▶ Set task:
Repeat the lines of the material below word for word, starting with the line containing "has height=389, width=501." and going on through the line containing "point(326,700)".

═════ Records shown ═════

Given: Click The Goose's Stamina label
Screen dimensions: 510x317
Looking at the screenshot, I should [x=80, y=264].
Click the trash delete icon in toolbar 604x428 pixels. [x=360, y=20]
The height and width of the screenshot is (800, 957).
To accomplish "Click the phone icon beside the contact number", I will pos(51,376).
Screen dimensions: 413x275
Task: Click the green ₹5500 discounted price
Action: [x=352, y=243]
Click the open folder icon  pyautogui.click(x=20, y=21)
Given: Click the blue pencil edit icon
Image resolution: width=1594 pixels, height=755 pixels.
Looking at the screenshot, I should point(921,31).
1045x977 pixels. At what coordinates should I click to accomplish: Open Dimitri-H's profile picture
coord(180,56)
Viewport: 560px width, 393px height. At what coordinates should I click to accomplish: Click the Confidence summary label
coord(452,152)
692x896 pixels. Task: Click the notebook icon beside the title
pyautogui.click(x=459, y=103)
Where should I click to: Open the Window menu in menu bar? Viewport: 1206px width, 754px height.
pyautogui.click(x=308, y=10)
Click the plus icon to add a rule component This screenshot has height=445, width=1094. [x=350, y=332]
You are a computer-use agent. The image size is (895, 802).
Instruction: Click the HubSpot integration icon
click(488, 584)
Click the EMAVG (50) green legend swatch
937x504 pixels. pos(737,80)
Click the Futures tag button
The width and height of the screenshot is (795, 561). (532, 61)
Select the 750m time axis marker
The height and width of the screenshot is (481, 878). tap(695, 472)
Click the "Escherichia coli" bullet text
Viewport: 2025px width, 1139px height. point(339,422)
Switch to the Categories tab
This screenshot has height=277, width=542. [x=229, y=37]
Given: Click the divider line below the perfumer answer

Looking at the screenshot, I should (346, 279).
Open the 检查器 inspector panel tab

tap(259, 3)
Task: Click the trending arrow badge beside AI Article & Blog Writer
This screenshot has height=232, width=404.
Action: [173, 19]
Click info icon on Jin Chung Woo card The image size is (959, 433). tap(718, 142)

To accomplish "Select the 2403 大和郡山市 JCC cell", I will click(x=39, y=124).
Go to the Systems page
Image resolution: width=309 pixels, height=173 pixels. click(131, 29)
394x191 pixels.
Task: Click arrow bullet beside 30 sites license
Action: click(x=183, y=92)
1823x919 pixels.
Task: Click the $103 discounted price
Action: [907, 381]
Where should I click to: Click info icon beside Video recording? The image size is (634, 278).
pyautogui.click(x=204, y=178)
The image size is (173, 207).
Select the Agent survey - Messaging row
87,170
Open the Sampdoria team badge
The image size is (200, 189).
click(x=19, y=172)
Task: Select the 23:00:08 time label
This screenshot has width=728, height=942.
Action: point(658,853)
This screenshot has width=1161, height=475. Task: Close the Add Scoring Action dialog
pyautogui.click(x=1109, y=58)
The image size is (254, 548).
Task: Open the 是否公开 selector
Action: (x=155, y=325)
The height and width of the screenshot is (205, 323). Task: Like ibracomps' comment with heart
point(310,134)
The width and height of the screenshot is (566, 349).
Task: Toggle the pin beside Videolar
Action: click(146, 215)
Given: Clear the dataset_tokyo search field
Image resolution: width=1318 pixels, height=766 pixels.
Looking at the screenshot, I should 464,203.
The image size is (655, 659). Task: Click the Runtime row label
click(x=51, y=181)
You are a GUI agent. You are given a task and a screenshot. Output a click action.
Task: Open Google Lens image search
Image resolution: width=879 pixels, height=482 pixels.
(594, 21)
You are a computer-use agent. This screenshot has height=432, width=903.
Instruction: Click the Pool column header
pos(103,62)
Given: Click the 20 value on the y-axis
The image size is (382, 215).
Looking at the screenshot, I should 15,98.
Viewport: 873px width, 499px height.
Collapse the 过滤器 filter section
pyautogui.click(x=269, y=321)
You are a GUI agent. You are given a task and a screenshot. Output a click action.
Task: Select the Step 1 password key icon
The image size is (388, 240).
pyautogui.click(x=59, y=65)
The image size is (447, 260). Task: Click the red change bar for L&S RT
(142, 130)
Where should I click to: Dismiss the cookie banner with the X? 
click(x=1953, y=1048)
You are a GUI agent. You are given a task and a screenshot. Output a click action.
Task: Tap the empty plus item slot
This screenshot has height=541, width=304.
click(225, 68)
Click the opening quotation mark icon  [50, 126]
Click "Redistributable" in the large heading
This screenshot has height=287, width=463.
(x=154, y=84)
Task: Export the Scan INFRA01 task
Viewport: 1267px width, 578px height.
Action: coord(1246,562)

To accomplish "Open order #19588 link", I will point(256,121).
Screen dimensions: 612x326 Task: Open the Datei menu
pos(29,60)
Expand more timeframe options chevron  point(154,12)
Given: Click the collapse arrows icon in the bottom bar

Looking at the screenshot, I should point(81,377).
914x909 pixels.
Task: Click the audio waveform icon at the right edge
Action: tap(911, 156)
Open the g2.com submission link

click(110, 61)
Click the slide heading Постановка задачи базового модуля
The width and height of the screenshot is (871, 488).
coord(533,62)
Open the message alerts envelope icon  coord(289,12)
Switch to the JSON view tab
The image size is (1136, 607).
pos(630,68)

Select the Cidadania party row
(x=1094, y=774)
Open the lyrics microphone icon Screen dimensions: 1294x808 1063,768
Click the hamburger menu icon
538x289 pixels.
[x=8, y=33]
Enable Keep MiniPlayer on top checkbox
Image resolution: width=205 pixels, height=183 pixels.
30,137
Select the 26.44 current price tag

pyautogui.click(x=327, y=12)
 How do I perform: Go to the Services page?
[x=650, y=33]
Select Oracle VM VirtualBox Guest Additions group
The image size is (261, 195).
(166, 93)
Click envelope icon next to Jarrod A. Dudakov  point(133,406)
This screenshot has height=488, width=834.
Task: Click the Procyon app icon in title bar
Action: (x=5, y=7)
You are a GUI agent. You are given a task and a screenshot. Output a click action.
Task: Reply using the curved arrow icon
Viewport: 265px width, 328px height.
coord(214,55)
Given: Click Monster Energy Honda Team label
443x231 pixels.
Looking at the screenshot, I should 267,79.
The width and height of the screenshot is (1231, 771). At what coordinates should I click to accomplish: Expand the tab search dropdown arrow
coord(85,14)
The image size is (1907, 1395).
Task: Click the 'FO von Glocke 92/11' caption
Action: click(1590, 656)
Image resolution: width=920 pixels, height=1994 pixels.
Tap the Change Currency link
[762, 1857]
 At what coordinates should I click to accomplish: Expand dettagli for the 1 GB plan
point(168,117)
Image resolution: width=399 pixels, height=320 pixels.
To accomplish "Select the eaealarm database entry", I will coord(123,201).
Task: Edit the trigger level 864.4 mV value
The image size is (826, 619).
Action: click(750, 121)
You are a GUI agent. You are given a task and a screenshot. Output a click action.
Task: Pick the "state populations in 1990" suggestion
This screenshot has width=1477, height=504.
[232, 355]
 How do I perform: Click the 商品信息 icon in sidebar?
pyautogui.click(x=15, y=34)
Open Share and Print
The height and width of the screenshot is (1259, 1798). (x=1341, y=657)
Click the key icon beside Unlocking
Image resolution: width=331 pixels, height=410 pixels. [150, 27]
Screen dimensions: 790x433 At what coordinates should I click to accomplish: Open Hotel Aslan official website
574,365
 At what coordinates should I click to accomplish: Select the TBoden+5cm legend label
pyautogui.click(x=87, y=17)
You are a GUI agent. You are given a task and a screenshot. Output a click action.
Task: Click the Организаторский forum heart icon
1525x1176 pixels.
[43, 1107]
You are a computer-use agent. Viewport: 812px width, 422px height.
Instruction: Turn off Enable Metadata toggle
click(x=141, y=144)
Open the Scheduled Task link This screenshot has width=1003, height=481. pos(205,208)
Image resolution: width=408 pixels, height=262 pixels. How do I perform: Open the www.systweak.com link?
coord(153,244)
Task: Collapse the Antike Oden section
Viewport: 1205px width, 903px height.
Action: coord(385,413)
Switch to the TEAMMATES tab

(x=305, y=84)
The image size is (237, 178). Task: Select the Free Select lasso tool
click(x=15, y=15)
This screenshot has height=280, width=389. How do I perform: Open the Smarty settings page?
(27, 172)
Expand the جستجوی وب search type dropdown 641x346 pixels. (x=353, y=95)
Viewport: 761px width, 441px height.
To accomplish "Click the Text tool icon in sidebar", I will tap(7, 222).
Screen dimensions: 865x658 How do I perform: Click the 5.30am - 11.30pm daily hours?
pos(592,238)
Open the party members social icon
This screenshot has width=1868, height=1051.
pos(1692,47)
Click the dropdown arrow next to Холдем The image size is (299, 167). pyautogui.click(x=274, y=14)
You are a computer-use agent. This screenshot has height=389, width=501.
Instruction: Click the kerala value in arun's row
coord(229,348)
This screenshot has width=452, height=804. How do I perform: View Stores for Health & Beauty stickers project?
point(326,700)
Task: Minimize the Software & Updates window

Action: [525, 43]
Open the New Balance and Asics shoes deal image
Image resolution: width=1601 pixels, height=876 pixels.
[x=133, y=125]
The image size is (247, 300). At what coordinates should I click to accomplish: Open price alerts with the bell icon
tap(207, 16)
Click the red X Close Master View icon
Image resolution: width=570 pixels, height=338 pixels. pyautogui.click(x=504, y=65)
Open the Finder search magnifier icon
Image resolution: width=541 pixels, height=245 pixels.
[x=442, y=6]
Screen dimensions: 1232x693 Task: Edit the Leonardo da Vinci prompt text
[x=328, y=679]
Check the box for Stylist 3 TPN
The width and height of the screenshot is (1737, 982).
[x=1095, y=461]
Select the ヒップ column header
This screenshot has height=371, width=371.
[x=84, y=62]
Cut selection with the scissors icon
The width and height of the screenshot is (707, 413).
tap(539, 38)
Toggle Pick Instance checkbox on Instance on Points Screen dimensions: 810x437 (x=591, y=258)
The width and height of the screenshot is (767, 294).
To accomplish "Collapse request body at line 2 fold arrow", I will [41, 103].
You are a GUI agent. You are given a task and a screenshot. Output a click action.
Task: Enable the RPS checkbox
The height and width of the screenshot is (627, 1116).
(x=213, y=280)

═════

▶ Completed task:
You are a computer-use agent. This screenshot has height=389, width=501.
Instruction: Click the kerala value in arun's row
coord(229,348)
This screenshot has width=452, height=804. How do I perform: View Stores for Health & Beauty stickers project?
point(326,700)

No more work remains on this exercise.